Records from a dataset
= = = =
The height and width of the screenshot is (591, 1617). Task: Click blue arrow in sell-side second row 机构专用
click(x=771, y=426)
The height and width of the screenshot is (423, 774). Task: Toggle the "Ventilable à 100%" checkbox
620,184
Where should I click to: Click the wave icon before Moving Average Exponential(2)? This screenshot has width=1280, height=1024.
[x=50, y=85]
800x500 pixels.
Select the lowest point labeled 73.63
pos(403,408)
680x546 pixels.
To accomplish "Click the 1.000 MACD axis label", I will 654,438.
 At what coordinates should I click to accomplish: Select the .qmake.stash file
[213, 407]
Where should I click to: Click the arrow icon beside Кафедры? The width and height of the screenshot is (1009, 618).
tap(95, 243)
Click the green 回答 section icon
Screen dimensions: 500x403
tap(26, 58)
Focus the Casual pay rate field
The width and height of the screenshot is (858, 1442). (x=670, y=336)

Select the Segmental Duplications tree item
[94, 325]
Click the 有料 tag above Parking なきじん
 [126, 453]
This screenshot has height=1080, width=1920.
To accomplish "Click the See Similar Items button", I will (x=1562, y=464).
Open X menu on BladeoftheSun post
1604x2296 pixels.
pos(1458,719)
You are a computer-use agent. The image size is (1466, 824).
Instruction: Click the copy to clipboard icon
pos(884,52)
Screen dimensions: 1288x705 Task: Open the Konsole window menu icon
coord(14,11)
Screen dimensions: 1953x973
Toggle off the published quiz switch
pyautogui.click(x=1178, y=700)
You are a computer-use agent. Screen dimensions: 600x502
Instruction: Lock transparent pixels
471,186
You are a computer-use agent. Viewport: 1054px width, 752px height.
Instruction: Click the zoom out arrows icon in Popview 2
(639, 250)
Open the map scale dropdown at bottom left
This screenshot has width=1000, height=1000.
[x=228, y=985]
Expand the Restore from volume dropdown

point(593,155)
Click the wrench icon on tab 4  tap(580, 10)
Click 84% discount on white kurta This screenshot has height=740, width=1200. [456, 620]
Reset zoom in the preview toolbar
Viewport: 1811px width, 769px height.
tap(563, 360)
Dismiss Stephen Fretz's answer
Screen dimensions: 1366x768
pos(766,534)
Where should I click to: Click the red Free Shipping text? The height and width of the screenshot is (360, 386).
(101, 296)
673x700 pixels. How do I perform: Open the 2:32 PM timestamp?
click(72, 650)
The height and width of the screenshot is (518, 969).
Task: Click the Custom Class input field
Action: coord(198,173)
= = = =
• _Assignment_
Could you return exactly the stretch of the data above that starts at the line with "You are a computer-use agent. Screen" and ends at the line with "You are a computer-use agent. Viewport: 1054px", both lines included?

• _Answer box_
You are a computer-use agent. Screen dimensions: 600x502
Instruction: Lock transparent pixels
471,186
You are a computer-use agent. Viewport: 1054px width, 752px height.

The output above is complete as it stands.